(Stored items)
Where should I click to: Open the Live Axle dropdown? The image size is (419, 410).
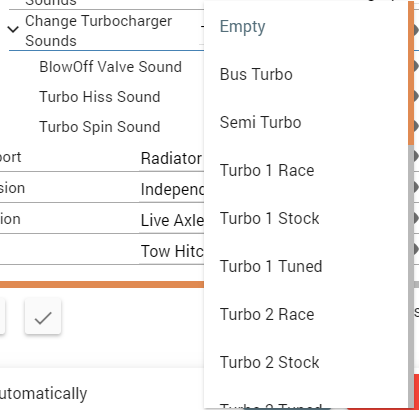click(172, 220)
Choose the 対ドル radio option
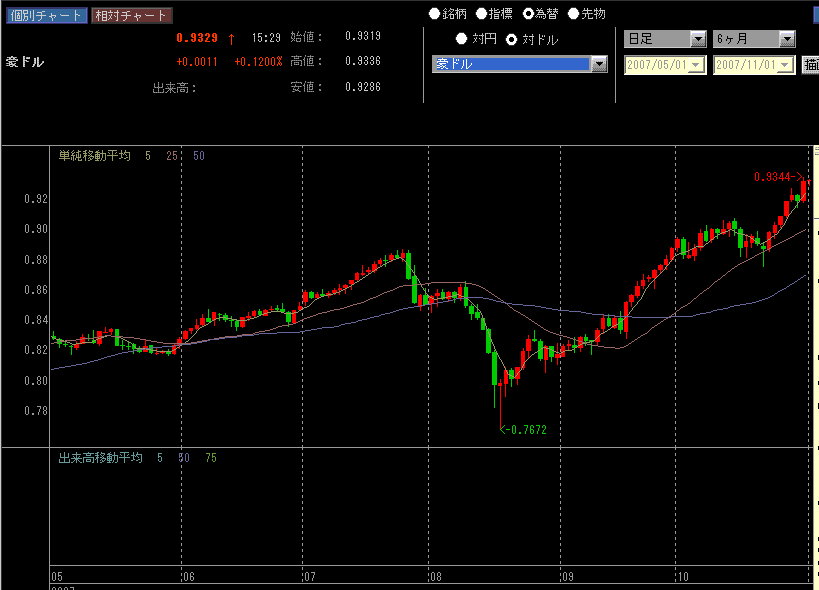The image size is (819, 590). pos(512,39)
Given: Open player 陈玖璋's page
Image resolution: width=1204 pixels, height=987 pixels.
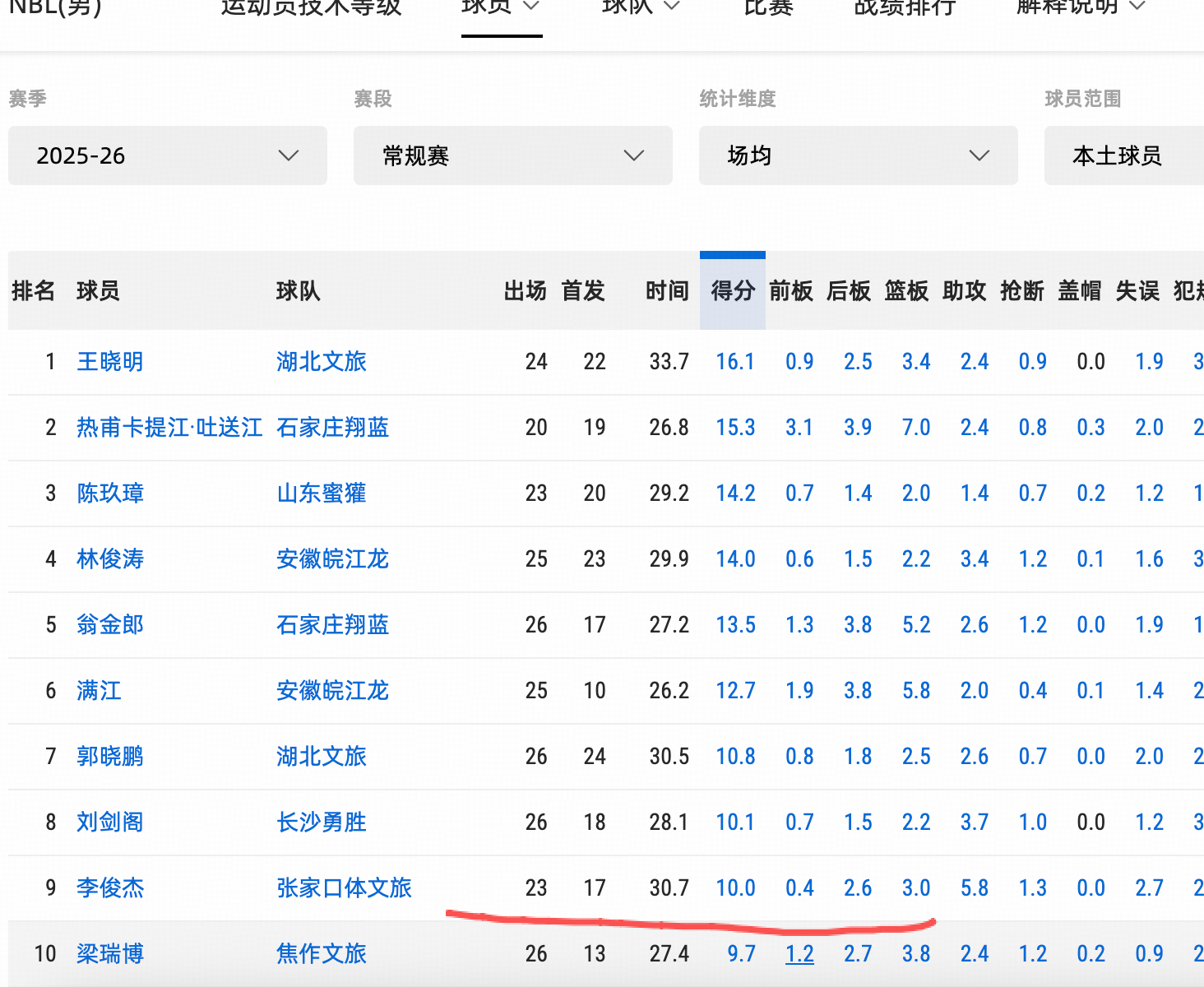Looking at the screenshot, I should (x=109, y=494).
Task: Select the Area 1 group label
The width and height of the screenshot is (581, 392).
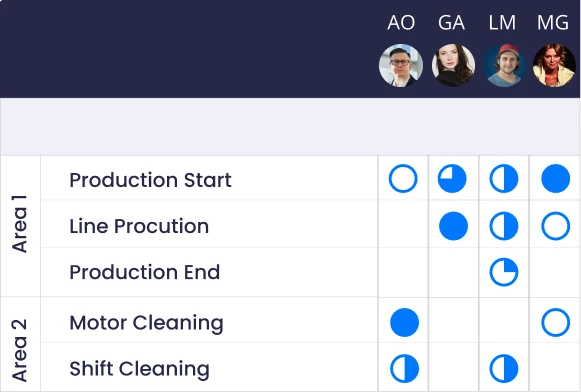Action: pos(19,224)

**Aim of the exercise**
All lines above from the one containing "Choose the 対ドル radio option" up to and including the one containing "Task: Select the Area 1 group label" are to be set down exactly, and nothing else. Leave images out.

**Result**
Choose the 対ドル radio option
The image size is (819, 590). pos(512,39)
Given: Open player 陈玖璋's page
Image resolution: width=1204 pixels, height=987 pixels.
Looking at the screenshot, I should (x=109, y=494).
Task: Select the Area 1 group label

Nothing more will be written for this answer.